El primer ministro de Israel, Benjamin Netanyahu, aseguró que Irán perdió su capacidad nuclear y misilística tras casi 20 días de ofensiva aérea conjunta con Estados Unidos, en una escalada que eleva la tensión en Medio Oriente y mantiene en alerta a la comunidad internacional.
En una conferencia de prensa, el mandatario fue contundente al describir el resultado de los ataques: “Estamos ganando e Irán está siendo diezmado”. Según explicó, la campaña militar se centró en instalaciones clave, como plantas nucleares, arsenales y fábricas de misiles, lo que dejó severamente dañada la estructura militar del país persa.

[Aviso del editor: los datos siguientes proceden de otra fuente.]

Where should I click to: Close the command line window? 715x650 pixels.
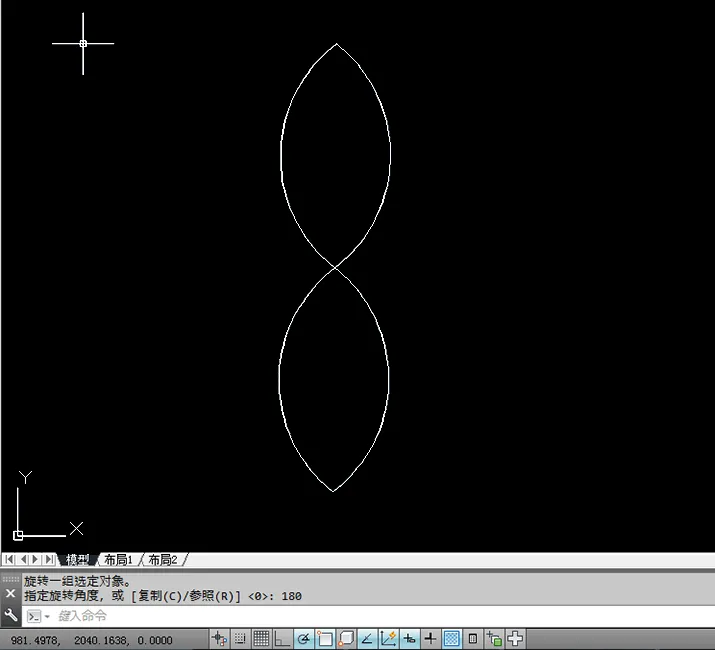[10, 593]
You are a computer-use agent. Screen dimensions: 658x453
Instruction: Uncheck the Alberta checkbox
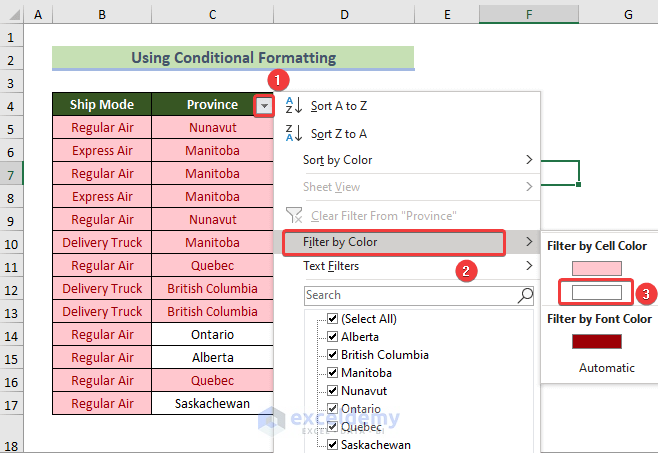333,337
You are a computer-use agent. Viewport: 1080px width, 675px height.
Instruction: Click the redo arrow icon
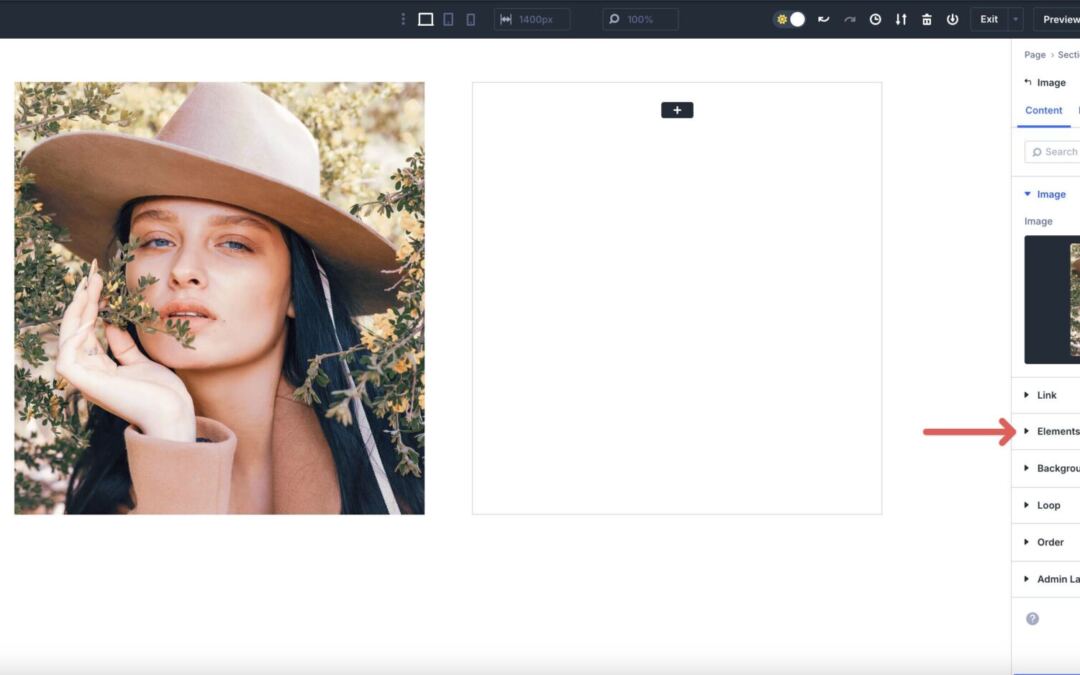tap(848, 19)
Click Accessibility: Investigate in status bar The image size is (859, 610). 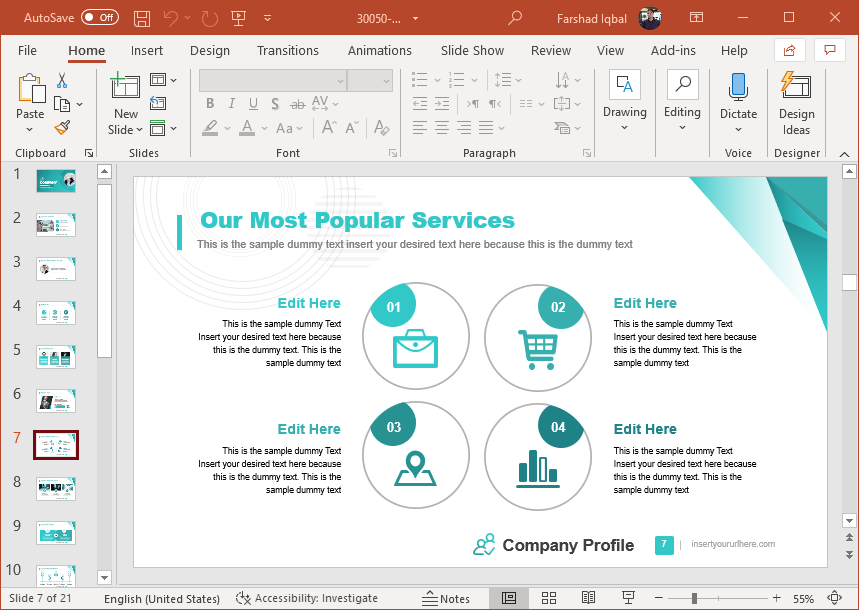point(307,598)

Netanyahu detalló que actualmente continúan los bombardeos sobre objetivos estratégicos: “Ahora mismo estamos destruyendo las fábricas que producen los componentes para estos misiles y para las armas nucleares que intentaban fabricar”. En esa línea, sostuvo que gran parte del arsenal de drones y misiles iraníes fue neutralizado, reduciendo significativamente su capacidad operativa.

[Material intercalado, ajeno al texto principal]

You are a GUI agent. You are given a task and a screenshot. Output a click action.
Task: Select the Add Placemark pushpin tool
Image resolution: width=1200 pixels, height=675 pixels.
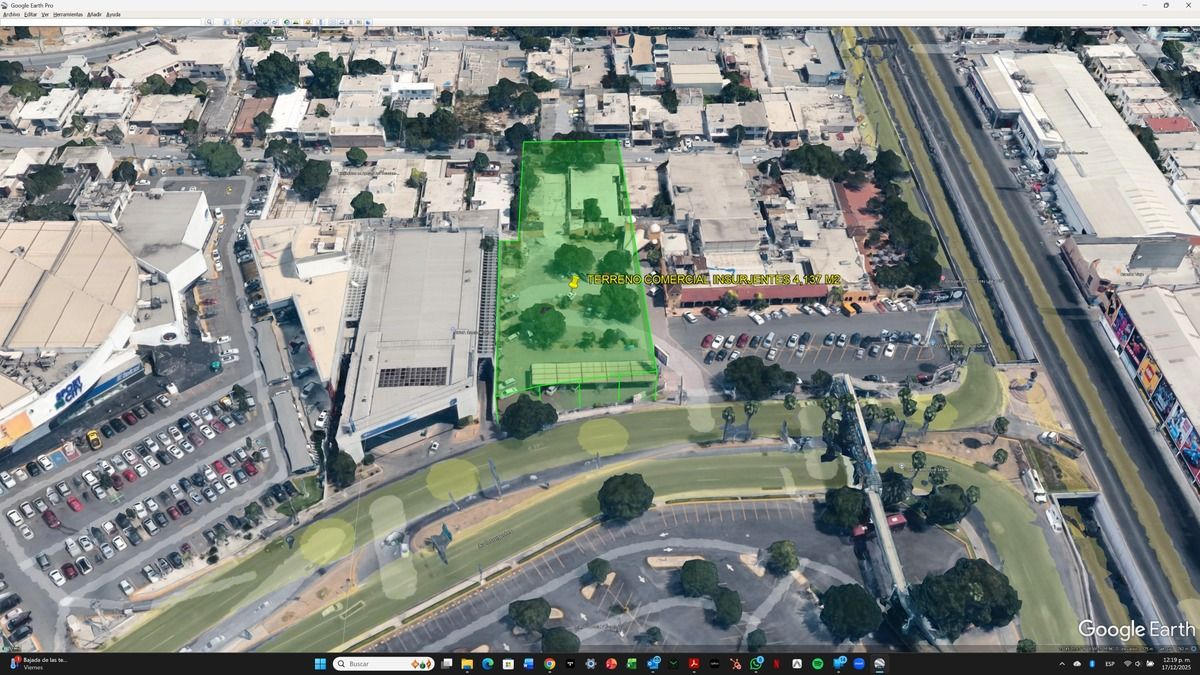coord(238,22)
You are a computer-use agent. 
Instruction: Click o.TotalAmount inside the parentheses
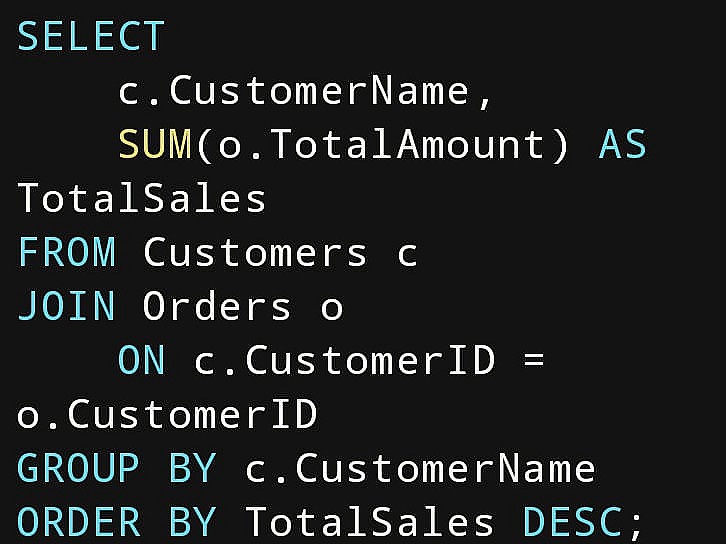click(381, 144)
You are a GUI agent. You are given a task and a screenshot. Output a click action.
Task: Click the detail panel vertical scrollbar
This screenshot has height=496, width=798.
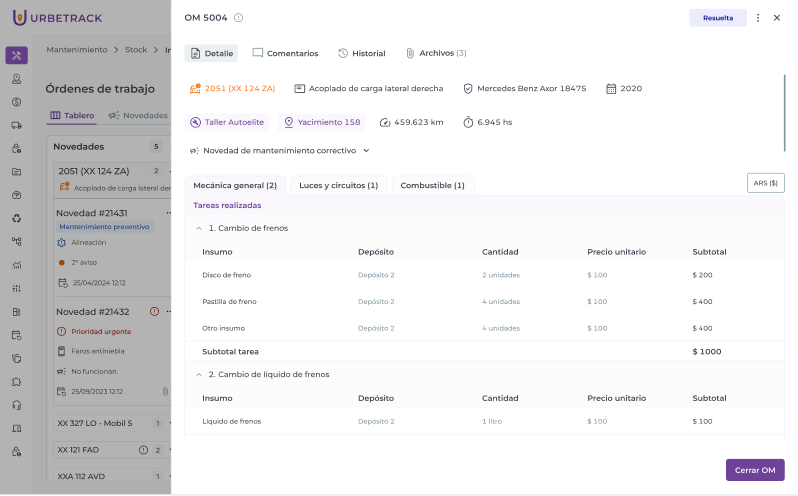(x=785, y=110)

El líder israelí fue aún más categórico sobre el nuevo escenario: “Irán ya no tiene las herramientas para amenazar a Israel ni a la región”, afirmando que el régimen atraviesa una situación crítica tras la pérdida de control sobre sus principales recursos estratégicos.
En cuanto al desarrollo del conflicto, Netanyahu no descartó una nueva fase militar: “Habrá un componente terrestre. Hay muchas posibilidades para esa fase”, aunque evitó precisar plazos o detalles de una eventual incursión en territorio iraní.
Además, se refirió al posible impacto político interno en Irán y dejó abierta la puerta a un cambio de régimen: “Depende del pueblo de Irán mostrar ese momento, elegir cuándo y levantarse”.

Respecto a la relación con Estados Unidos, el primer ministro rechazó versiones sobre presiones hacia el presidente Donald Trump y defendió la autonomía de las decisiones israelíes: “¿De verdad alguien cree que se le puede decir al presidente Trump lo que tiene que hacer?”. También confirmó que Washington pidió evitar nuevos ataques a infraestructuras energéticas, una solicitud que Israel estaría respetando: “El presidente Trump nos pidió que no lleváramos a cabo futuros ataques, y estamos haciendo caso”.
En paralelo, Netanyahu advirtió sobre la estrategia iraní en el plano internacional, especialmente en relación al estrecho de Ormuz, una vía clave para el comercio energético global: “No lo lograrán”, afirmó, en referencia a un eventual bloqueo de esa ruta marítima.
El conflicto ya tiene impacto directo en los mercados internacionales, con subas en los precios del petróleo y el gas, tras ataques iraníes a infraestructuras en países como Qatar, Arabia Saudita, Kuwait e Israel, que provocaron daños e incendios.
A pesar de la magnitud del enfrentamiento, el mandatario se mostró optimista sobre su desenlace: “La guerra terminará más rápido de lo que muchos creen”, sostuvo, al tiempo que reafirmó el objetivo central de la ofensiva: “Estamos haciendo lo necesario para proteger a nuestro pueblo y al mundo”.
Con este escenario, la guerra en Medio Oriente entra en una fase decisiva, marcada por la destrucción de capacidades estratégicas, la posibilidad de una intervención terrestre y el creciente riesgo de una crisis energética global.